Book Synopsis Women's History in Global Perspective by : Bonnie G. Smith
Download or read book Women's History in Global Perspective written by Bonnie G. Smith and published by University of Illinois Press. This book was released on 2004 with total page 310 pages. Available in PDF, EPUB and Kindle. Book excerpt: The American Historical Association's Committee on Women Historians commissioned some of the pioneering figures in women's history to prepare essays in their respective areas of expertise. This volume, the second in a series of three, collects their efforts.
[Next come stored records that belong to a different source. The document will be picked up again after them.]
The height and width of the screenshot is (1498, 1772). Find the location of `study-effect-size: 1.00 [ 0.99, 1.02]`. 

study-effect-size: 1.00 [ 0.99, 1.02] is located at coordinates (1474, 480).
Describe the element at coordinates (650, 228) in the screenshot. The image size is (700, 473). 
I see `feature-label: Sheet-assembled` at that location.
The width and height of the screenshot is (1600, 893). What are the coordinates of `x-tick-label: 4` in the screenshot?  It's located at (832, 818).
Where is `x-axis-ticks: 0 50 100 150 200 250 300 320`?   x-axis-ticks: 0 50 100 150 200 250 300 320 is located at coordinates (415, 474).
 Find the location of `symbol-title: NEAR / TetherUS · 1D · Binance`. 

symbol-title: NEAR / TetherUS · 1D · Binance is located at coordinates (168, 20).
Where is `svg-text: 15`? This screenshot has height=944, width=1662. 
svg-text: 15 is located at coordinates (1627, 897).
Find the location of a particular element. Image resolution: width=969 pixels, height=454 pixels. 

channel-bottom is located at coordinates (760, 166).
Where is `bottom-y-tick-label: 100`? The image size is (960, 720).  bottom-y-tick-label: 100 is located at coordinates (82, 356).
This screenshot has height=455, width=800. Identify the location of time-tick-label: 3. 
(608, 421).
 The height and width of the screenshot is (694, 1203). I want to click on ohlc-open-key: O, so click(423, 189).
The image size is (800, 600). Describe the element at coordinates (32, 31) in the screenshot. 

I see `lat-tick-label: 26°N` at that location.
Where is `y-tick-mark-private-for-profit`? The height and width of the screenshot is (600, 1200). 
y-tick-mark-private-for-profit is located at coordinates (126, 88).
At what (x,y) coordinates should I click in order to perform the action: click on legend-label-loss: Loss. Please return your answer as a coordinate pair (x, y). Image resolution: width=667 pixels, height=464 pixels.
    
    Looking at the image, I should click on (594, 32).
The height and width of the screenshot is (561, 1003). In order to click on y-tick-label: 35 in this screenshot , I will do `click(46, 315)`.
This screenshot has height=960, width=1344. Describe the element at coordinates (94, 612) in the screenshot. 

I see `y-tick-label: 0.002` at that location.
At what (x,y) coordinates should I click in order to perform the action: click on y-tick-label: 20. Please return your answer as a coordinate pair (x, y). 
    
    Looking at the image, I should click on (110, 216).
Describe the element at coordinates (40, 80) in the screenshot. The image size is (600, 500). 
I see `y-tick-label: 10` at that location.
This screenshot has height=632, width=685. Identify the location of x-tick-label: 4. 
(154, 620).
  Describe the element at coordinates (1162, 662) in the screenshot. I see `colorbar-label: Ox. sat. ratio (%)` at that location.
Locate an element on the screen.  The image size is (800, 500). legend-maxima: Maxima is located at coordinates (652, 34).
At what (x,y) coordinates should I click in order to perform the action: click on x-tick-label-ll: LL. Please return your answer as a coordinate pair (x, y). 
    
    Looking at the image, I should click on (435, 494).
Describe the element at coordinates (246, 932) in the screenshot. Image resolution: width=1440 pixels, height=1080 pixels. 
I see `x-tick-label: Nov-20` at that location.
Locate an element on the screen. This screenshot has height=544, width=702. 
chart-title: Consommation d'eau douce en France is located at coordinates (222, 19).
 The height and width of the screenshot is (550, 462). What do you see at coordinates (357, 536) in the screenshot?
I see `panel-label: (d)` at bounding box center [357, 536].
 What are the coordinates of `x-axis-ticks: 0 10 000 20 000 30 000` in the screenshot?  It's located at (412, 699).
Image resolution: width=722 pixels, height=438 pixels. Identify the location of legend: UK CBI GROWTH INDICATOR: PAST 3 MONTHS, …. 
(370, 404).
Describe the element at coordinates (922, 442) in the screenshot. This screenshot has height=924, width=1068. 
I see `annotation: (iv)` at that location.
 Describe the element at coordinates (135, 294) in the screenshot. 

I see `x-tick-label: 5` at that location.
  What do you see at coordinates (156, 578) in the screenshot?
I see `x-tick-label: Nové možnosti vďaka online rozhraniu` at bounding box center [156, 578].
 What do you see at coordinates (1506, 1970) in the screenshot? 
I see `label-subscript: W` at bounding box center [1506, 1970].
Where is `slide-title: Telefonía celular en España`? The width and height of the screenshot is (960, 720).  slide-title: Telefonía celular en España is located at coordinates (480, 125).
As a counterpoint to the broad themes discussed in the first volume, Volume 2 is concerned with issues that have shaped the history of women in particular places and during particular eras. It examines women in ancient civilizations; including women in China, Japan, and Korea; women and gender in South and South East Asia; Medieval women; women and gender in Colonial Latin America; and the history of women in the US to 1865. Authors included are Sarah Hughes and Brady Hughes, Susan Mann, Barbara N. Ramusack, Judith M. Bennett, Ann Twinam, and Kathleen Brown. Incorporating essays from top scholars ranging over an abundance of regions, dates, and methodologies, the three volumes of Women's History in Global Perspective constitute an invaluable resource for anyone interested in a comprehensive overview on the latest in feminist scholarship.